Я пытался передать им привет через Машкину свекровь, но это – как позвонить на тот свет. Сейчас они живут где-то в Швейцарии.
Шло время, девушки в моей жизни менялись.
Как-то ко мне пришла Таня, милая хорошая девочка. Когда мы уходили, новый сосед – художник-соцреалист, которого я звал Полуактовым и Недояновым (вообще-то он был Полуянов), вякнул что-то плохое ей вслед.
Я вернулся, сломал ему нос, и мы ушли. Мы-то ушли, а когда я вернулся домой, меня арестовали. На этот раз был реальный шанс меня посадить. Но не тут-то было!
Моя матушка позвонила подруге, подруга – судье, судья – в МУР, и утром меня, вопреки правилам, доставили к судье – инвалиду с костылем, герою войны, вышедшему ради меня не в свою смену.
– Пять суток, – сказал он.
– Так мало?
– Десять хватит?
– Да.
Сидеть мне пришлось в подвале 108 отделения милиции, где с дореволюционных времен были подземные казематы. Я тут же подрался с татарскими урками, летчик за меня еще заступился. Утром пришел «мусор» будить меня на работу. Вместо этого я предложил ему послушать Бродского. Он пошел жаловаться. Пришел заместитель начальника отделения.
– Я имею право не работать, а вы можете меня не кормить.
Меня заперли в отдельной камере. Когда все затихло, я начал барабанить в дверь что есть силы.
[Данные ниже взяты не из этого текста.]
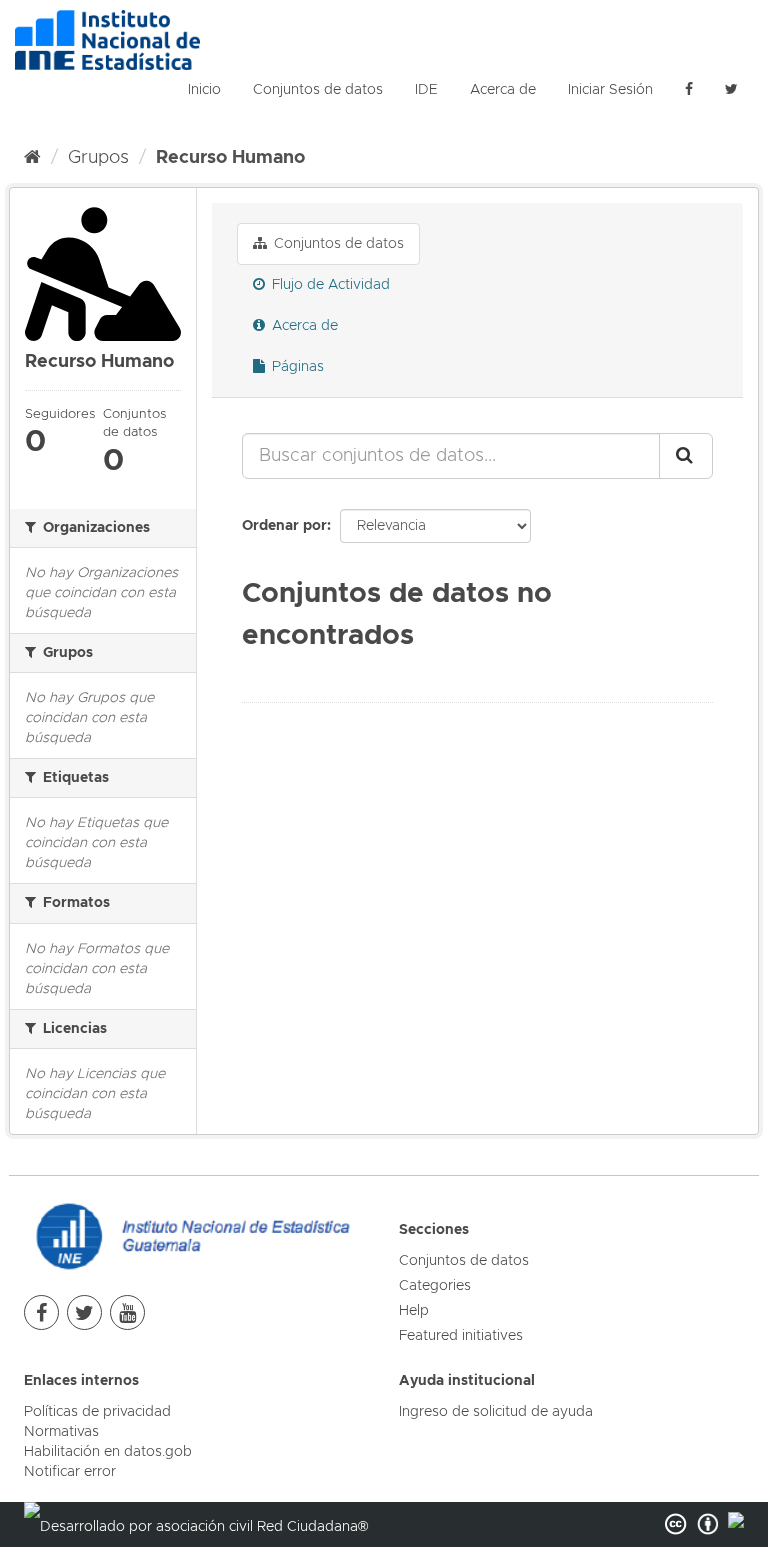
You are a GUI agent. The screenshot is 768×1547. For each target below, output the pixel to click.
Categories (435, 1286)
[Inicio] (32, 158)
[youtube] (127, 1312)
Пришел рыжий надсмотрщик:
– Чего тебе?
– По нужде.
Через полчаса я опять начал долбить в дверь.
Снова рыжий:
– Чего тебе?
– По нужде!
– Ты ж ходил.
– Тогда я ходил по другой нужде.
Через полчаса я опять начал стучать.
– Чего тебе?
– Почитать принеси че-нить.
– У меня нет.
– Тогда открой меня. Я погуляю и никого не буду беспокоить.
Рыжий выпустил меня. Гуляя по подземным казематам, я нашел в одной из камер паренька, которого за тунеядство выселяли из Москвы. Мы подружились.
Кушали вместе. Сначала он меня угощал, потом мать принесла мне передачу.
В конце начальник не поленился спуститься.
– Ну, поработай хоть дня три. А то мне выговор дадут.
– А где?
– В Ленкоме, в котельной.
Я обрадовался. В Ленкоме у меня были друзья, да и сидеть надоело.
На следующий день меня и летчика – его посадили за то, что он вышел на улицу покурить на дне рожденья матери – послали кидать уголек в котельной театра.
Я предлагаю котельщику бизнес. Мы ему каждый день литр – и гуляем, а приходим за час до машины. О‛кей.
И вот мы с летчиком перешли к полусвободной жизни, а котельщик перестал отапливать спектакли. Кто-то стукнул, машина явилась на час раньше, и нас уличили.
– Завтра на бетонный пойдешь!..
Ага, ждите. Вот сижу я, скучаю, а мне осталось два дня. Спускается пресловутый участковый.
– Юрик, – говорит елейно, – ты ведь пишешь, рисуешь? Можешь нам стенгазету сделать к 1 мая?
– Без проблем.
Нарисовал я карикатур, шаржей, газету назвал «Мусор», начинил ее заметками пакостными, стишками…
Свернул в тубу, зову Белаша.
– Нарисовал?
– Сам посмотри.
– Лана, некогда мне, иди домой.
Через час я смылся в Ригу.
Больше трех месяцев дома не появлялся. Участковый, встретив меня, сказал:
– Твое счастье, что сбежал. Попался бы ты нам тогда!.. Мы ведь газету генералу показали, а сами-то не посмотрели…
Жизнь в коммунальной квартире учит многому, и, в частности, как не пропасть среди российских славных птахов… Мне, хулигану и безотцовщине, каждый соседский выродок считал своим долгом сделать замечание, что я забыл выключить свет в коридоре, туалете, на кухне не убрал… Эти придирки, высказанные с потаенной ненавистью, изрядно отравляли мне жизнь и могли привести к нехорошему, если бы, на мое счастье, на место Полуактова не въехал Сергей Иванович Иванов с женой Катей, верные голубки-энкэвэдэшники, на руках которых была кровь преданных и расстрелянных ими людей.
Описывать эту пакость здесь не стоит: я их вывел в повести «Яблоки горят зеленым», там они даже преобразились в то, чем им никогда было не стать. Поскольку меня донимали все, кому было не лень, я сообразил, что надо искать противоядие от этих змей. И нашел.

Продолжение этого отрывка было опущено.